The machinery wasn’t, really.  It was shadowy arcs of…..something.  Probabilities, he guessed, and it was his last thought as Philip Anderson.  The arc took him.  There was no pain as he died.  He slipped from the meat that had encased his consciousness as easily as shedding a winter jacket in spring. 

No.

Yes.

They were there, the inhuman presences who seemed so human — but for only a nanosecond.  Then the machinery, guided by his consciousness, slipped him deeper, and Philip Anderson merged with the most fundamental level of reality, beyond spacetime, beyond matter and energy, ineffable source of them both.

#

“Sir — the gate!”

On the viewscreen, the shimmer of the eleventh gate brightened so much that Martinez shielded his eyes with his hand.  The light filled the bridge, almost a solid thing, before it faded as quickly as it had come. 

The ship’s sensors showed nothing but the same quick, brilliant burst of inexplicable radiation in the wavelengths of visible light, a sun without heat or radiation.

#

He was the Observer in the system.  He was alone now, forever. 

He saw everything, and was nothing, beyond both matter and energy.  He was pure probability, and he could collapse all probabilities.

There was no “he.”

The Observer sensed the presences in the gate — in all the gates — but they existed on a less fundamental plane, and were as different from the Observer as were all things made of matter, even approximate matter.  The Observer could see the system, could change the system, but could not communicate with its micro-components.  The Observer was not a presence but instead was woven into everything, just as Philip-that-once-was had dreamed of.

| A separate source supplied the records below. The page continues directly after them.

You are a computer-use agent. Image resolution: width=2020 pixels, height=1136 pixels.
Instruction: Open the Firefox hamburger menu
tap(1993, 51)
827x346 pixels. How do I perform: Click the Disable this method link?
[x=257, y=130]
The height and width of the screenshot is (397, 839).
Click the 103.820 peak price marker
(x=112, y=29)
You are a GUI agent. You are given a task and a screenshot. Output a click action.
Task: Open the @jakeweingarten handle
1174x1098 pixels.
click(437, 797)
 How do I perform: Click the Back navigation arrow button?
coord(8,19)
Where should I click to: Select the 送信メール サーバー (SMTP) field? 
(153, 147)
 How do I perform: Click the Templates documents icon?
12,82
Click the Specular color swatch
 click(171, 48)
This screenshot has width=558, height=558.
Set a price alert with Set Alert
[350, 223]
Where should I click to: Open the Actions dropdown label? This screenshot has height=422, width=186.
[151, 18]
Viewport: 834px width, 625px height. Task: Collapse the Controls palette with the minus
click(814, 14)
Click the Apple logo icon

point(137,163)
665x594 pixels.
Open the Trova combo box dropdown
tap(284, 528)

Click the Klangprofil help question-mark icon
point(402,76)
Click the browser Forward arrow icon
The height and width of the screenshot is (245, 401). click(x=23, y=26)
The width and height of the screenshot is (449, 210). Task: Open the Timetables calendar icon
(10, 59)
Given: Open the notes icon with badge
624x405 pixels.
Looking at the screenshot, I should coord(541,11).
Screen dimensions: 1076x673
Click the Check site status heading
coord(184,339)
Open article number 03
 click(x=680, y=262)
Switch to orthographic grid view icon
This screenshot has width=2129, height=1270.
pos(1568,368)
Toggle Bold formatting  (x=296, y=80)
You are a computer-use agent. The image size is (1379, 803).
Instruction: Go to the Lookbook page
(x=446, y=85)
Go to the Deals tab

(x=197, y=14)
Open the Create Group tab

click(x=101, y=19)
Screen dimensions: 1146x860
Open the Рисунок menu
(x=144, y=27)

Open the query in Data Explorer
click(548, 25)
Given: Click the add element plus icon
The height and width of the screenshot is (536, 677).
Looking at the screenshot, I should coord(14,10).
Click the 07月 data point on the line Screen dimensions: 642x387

Warships, machines of destruction, flew toward the tenth gate.  Memory, connections between particles that were only condensed energy, was scattered across the universe, but still entangled into an intact whole, knowing what warships meant.

 The Observer collapsed the wave.

#

One minute.

No minutes. 

Nothing came through the gate.  Why was the enemy delaying?  Martinez and DiCaria exchanged glances.  They waited, because there was nothing else to do.

The scout pilot radioed.  “Sir — “

“Not now, Cassidy.  Remain where you are.”

Two hours later, Martinez let the scout return to the Skyhawk.  The pilot, shaken, reported that the bottle-cap-shaped building had opened, dragged Anderson inside, and closed again.  The timing coincided with the gate data going haywire.

Martinez sent a probe to the gate.  It could not enter.  The gate had, once again, closed.

“Captain?”  DiCaria’s voice vibrated with tension.

“We wait some more,” Martinez said, because there was nothing else they could do.

Six days later, they were still waiting.